Day 7: Decide using team behavior. If the office and techs used it without forcing the process, Workiz remains a strong contender. If the team avoided the app, or if the all-in quote surprises you, compare Jobber, Housecall Pro, and Service Fusion before committing.
Workiz Alternatives
Jobber
Jobber is the cleaner choice for many small service companies. It has a simpler buying path and covers scheduling, quoting, invoicing, client communication, and customer-facing basics well. Workiz is better when dispatch depth, route visibility, and communication tools matter more than simplicity. Jobber is better when the team wants less setup friction and more predictable user math.
Housecall Pro
Housecall Pro is a strong alternative for home service businesses that want online booking, estimates, invoices, payments, customer communication, and recurring service workflows without as much dispatch focus. Workiz can be better for dispatch-heavy teams that care about call handling and operational control. Housecall Pro is often easier for small teams that want a friendlier daily interface.
Service Fusion
Service Fusion should be on the shortlist when user count is growing and unlimited users matter. Workiz has more depth in some areas, but published extra-user fees can change the math quickly. Service Fusion may win for teams that want predictable user access across the office and field, while Workiz may win when communication tools and dispatch workflow are the buying priority.
ServiceTitan
ServiceTitan is the enterprise jump. It is not the natural alternative for every Workiz buyer, but larger HVAC, plumbing, and electrical contractors may outgrow SMB tools when reporting, call center operations, inventory, pricebook control, and multi-branch management become more important. If Workiz Ultimate pricing starts to look enterprise-level, ServiceTitan belongs in the comparison set.
What Users Actually Say
Software Advice summarizes Workiz positives around user-friendly design and job scheduling. Users often like having client records, job scheduling, payments, and field updates in one place. Review snippets also praise invoicing through email and SMS, secure payments, and a shorter learning curve for home service workflows.
The negative pattern matters just as much. Software Advice flags slow and unresponsive support as a recurring concern, and several recent reviews mention support delays, billing friction, glitches, or difficulty getting account issues resolved.
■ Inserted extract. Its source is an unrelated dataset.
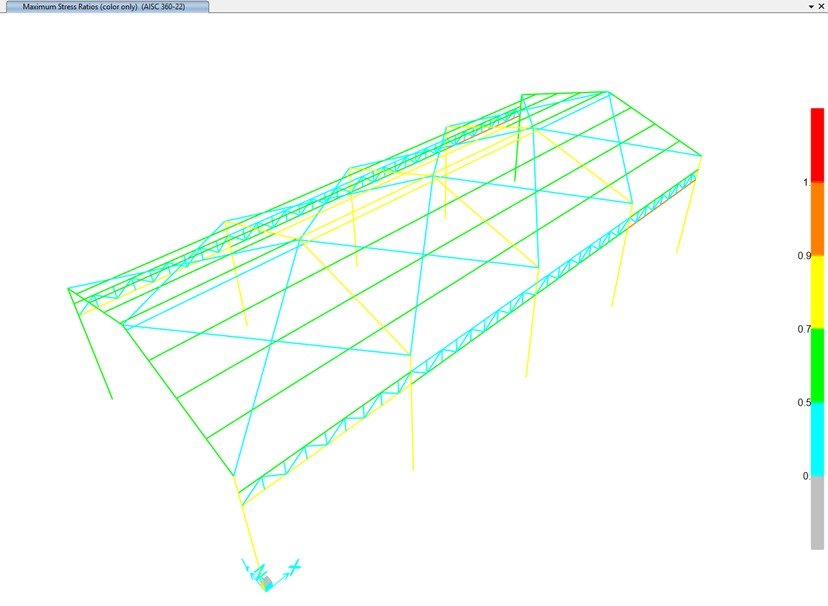Select the Maximum Stress Ratios view tab
828x606 pixels.
coord(105,6)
That does not mean every customer has a bad experience. It does mean support should be tested during evaluation, not assumed.
Pricing complaints also appear in third-party reviews. The theme is not that Workiz lacks value. The theme is that users can feel surprised by add-ons, phone costs, user costs, or cancellation friction. That is why this review keeps returning to written quotes. Workiz can be the right tool, but only if the total cost matches the operational value.
Final Verdict
Workiz belongs on the shortlist for dispatch-heavy field service teams that need stronger scheduling, job communication, and operational visibility than a basic small-business tool provides. It is especially relevant for HVAC, plumbing, locksmith, appliance repair, junk removal, garage door, and similar service businesses where missed calls, messy dispatch, and scattered job notes create real revenue leakage.
The buyer risk is not feature count. Workiz has the pieces. The risk is whether the all-in cost and team adoption make sense. The current pricing page lists $225, $275, and $325 public card prices, but extra members, Workiz Communication, phone/SMS usage, AI tools, payment hardware, taxes, and Ultimate modules can change the real bill.
Shortlist Workiz if your office lives in dispatch and you can prove the mobile workflow during the 7-day trial. Pick Jobber or Housecall Pro if you need a simpler daily tool for a small crew. Compare Service Fusion if user count is the main cost concern. Consider ServiceTitan if Workiz Ultimate pricing starts to overlap with enterprise requirements.